Spring evokes Emily Dickinson: “I dwell in possibilities.” Maybe, possibly, Congress and the president can alleviate a health care woe that besets patients, forced as consumers, to confront the “yikes” bill.
The jargon calls the “yikes” bill balanced billing. The patient receives a multi-tiered bill. Tier one: the total, including all charges related to the service, whether a diagnostic test, a laboratory test, a surgical procedure, or a procedure pre-or-post-surgery, like anesthesia. Tier two: the insurer’s tab. Card-carrying enrollees expect their insurers to pick up most of the tab. (Few enrollees today expect their insurers to pick up the total tab.).
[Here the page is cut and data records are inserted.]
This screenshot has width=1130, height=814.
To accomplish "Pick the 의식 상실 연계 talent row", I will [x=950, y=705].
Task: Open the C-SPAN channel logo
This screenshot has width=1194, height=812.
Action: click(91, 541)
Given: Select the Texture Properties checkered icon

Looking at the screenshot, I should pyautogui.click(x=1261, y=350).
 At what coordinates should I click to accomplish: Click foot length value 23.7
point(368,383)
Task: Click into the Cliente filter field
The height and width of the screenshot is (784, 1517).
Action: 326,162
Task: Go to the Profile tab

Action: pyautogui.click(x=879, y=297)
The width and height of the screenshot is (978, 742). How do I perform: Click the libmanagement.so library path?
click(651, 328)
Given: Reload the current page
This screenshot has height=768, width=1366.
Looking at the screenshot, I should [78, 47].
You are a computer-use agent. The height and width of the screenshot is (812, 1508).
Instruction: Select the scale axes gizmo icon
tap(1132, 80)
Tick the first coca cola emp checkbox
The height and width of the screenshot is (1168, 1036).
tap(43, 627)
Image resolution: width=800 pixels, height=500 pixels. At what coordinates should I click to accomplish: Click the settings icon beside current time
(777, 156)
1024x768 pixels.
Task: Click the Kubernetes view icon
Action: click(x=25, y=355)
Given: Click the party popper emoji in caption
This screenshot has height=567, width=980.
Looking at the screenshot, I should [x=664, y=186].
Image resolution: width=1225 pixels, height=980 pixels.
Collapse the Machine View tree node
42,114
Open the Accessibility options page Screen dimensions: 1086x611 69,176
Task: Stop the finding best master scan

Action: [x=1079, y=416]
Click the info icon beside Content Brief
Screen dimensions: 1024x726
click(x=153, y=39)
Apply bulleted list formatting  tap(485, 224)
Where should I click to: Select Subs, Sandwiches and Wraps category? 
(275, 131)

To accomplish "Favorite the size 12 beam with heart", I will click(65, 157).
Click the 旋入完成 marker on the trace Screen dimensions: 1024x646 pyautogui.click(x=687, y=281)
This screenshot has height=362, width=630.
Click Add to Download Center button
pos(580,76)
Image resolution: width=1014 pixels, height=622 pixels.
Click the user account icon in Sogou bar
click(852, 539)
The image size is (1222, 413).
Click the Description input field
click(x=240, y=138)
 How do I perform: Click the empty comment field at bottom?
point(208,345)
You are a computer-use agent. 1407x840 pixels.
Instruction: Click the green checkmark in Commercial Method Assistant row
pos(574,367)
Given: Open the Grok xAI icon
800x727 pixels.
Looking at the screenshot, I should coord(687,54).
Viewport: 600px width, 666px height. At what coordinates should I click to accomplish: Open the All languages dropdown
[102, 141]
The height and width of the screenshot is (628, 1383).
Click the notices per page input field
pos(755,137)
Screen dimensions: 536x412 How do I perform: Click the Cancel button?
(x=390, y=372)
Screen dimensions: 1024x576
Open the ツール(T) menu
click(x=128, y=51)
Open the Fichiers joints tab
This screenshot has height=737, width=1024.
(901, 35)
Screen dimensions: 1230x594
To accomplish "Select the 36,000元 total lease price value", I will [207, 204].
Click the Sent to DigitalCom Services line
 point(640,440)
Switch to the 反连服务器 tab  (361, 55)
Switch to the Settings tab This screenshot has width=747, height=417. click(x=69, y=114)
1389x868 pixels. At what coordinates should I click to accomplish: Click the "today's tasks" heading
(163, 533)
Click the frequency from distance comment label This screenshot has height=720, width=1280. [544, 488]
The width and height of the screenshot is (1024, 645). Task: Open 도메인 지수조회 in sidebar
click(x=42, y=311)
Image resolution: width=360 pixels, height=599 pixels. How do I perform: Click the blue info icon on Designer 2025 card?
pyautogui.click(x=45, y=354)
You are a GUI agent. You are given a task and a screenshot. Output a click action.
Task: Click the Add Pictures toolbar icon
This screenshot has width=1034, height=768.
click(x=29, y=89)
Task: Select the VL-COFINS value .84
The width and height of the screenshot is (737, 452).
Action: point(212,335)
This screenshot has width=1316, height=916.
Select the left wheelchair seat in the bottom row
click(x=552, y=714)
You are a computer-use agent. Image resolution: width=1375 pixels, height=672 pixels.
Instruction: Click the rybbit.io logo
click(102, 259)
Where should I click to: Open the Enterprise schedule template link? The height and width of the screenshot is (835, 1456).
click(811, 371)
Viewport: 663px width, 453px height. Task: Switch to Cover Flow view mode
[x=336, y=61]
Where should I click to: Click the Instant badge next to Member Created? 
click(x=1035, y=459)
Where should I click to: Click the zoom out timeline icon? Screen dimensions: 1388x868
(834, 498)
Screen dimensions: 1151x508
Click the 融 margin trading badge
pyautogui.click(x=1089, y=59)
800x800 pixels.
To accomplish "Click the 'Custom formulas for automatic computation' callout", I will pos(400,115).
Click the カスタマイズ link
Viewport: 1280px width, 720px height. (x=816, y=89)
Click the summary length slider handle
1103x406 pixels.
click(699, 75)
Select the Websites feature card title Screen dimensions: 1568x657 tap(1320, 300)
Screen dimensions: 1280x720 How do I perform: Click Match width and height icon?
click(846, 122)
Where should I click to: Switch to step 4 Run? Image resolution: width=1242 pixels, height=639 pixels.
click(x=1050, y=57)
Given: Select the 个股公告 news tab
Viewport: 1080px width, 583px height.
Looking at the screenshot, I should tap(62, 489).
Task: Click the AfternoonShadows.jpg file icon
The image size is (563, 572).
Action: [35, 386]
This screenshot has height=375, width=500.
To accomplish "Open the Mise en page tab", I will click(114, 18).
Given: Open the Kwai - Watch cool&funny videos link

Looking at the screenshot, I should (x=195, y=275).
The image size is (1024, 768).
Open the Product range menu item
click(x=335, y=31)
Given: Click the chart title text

Tier three: the patient’s tab. Too often that tab reaches four figures; hence, the “yikes” reaction.
The surprise tab comes with a date-to-pay, as well as an 800 number, staffed by a bot. A persistent caller can file a complaint, go to arbirtation, and try to negotiate a discount.
The reasons for the mega-tier bill delve into the arcana of healthcare organizations. Insurers negotiate with networks of physicians, therapists, and diagnostic imaging laboratories for discounts. An enrollee implicitly if not explicitly agrees to stay within that provider network. An enrollee who goes “out of network” will have to pay the market-rate tab, or some percentage of it.
A patient may unwittingly, easily breach the “network.” Sometimes an emergency arises: the patient goes to a hosptial outside the network. Sometimes an entire physician group may belong to a network, but not necessarily the physician who treated the patient. Sometimes a lab is not a network-lab, or a diagnostic imaging center is not a network-center. As an exercise in frustration, figure out whether all the “providers” in your orbit belong to the correct network. To complicate your exercise, sometimes the insurer revises the network: what is “in” yesterday is “out” today. More complications: a procedure may not be covered, or may require “prior authorization” from … no surprise … a “network” physician.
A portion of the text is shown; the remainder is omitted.